O Lobisomem

O Lobisomem Filme

Sempre achei que metade de um filme se dá as voltas de sua expectativa, quanto maiores mais difíceis de serem atingidas e com isso mais fáceis de deixarem o espectador sair do cinema decepcionado com o que viu. É por isso que O Lobisomem merece todos os méritos, já que em nenhum momento prometeu ser mais do que um divertido filme de terror clássico com cara de produção “B”.

Não “B” no sentido de uma falta de qualidade técnica, muito pelo contrário até, mas sim por parecer preocupado em ser simples e objetivo até o último fio de cabelo (ou pêlo): Filho pródigo volta para casa após o assassinato misterioso do irmão e durante as investigações é atacado por uma enorme criatura durante uma noite de lua cheia…. blá blá blá…. ele vira um lobisomem encontra o amor e é perseguido pelo vilarejo (na verdade, um pouco mais que isso, até fingindo guardar um segredo facilmente descoberto logo de cara).

É essa simplicidade que faz de O Lobisomem tão divertido, já que todo resto do filme é preenchido por muito sangue, tripas, decapitações, turbas de moradores com suas tochas, ciganos, balas de prata e um monstro clássico, tudo isso, temperado com o que se tem de melhor em efeitos especiais, maquiagem e direção.
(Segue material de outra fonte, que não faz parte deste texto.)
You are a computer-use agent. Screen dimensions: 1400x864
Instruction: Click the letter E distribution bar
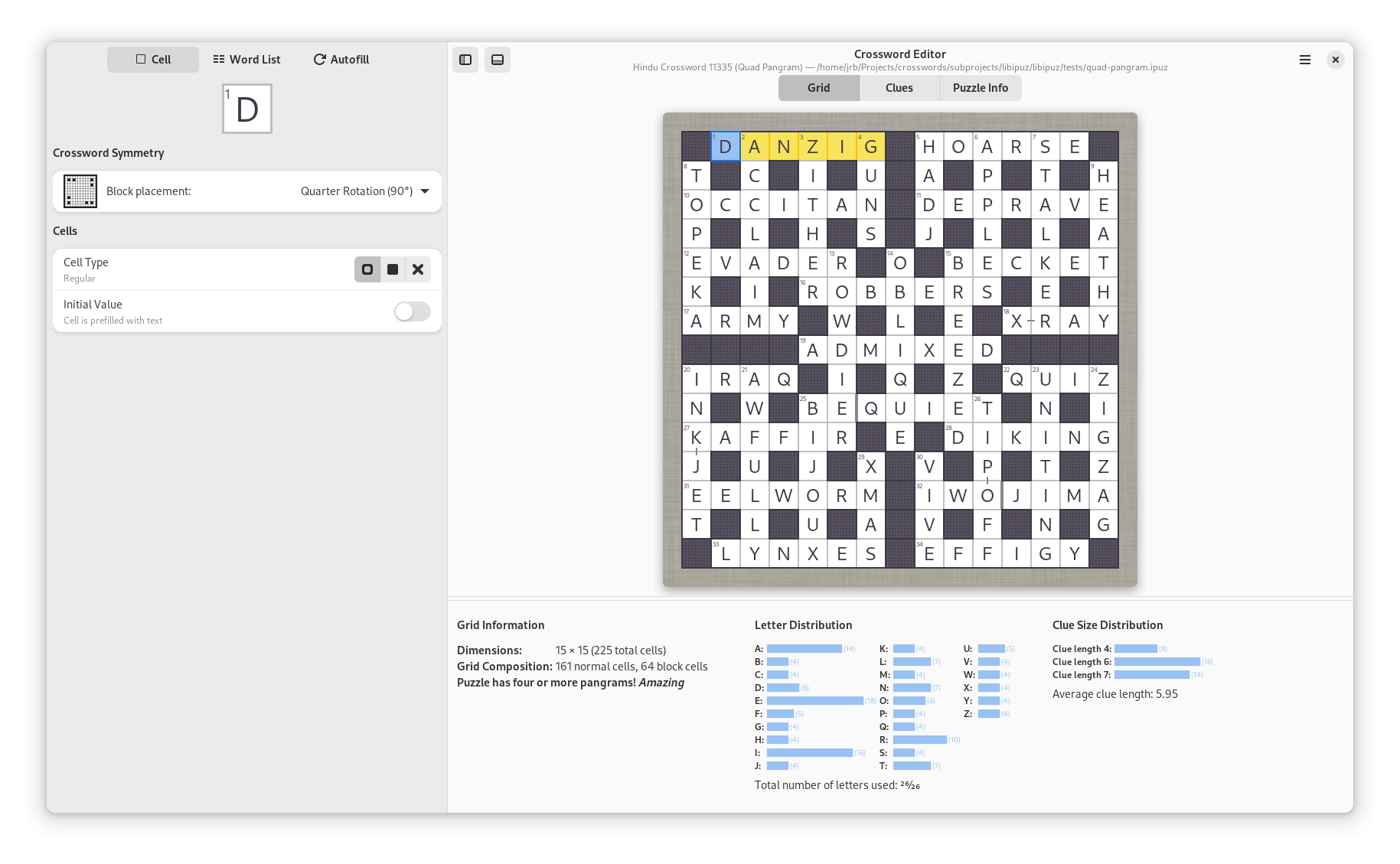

Não os melhores da indústria (talvez a maquiagem de Ricky Baker sim), mas, mais que isso, os nomes certos para o trabalho, principalmente na cadeira de diretor.

Joe Johnston não é uma unanimidade do primeiro escalão de diretores, mas, sem dúvida nenhuma é um nome que recorre a palavras “diversão” (seja em seu Rocketeer, Jumanji ou o terceiro Parque dos Dinossauros), casando perfeitamente com O Lobisomem. Johnston faz um filme de terror clássico, cheio de sombras, sustos e sangue, trazendo de volta aquele mesmo monstro da Universal que entrou para a história do cinema, fazendo não só uma refilmagem àquele homônimo de 1941, mas sim uma bela homenagem à ele.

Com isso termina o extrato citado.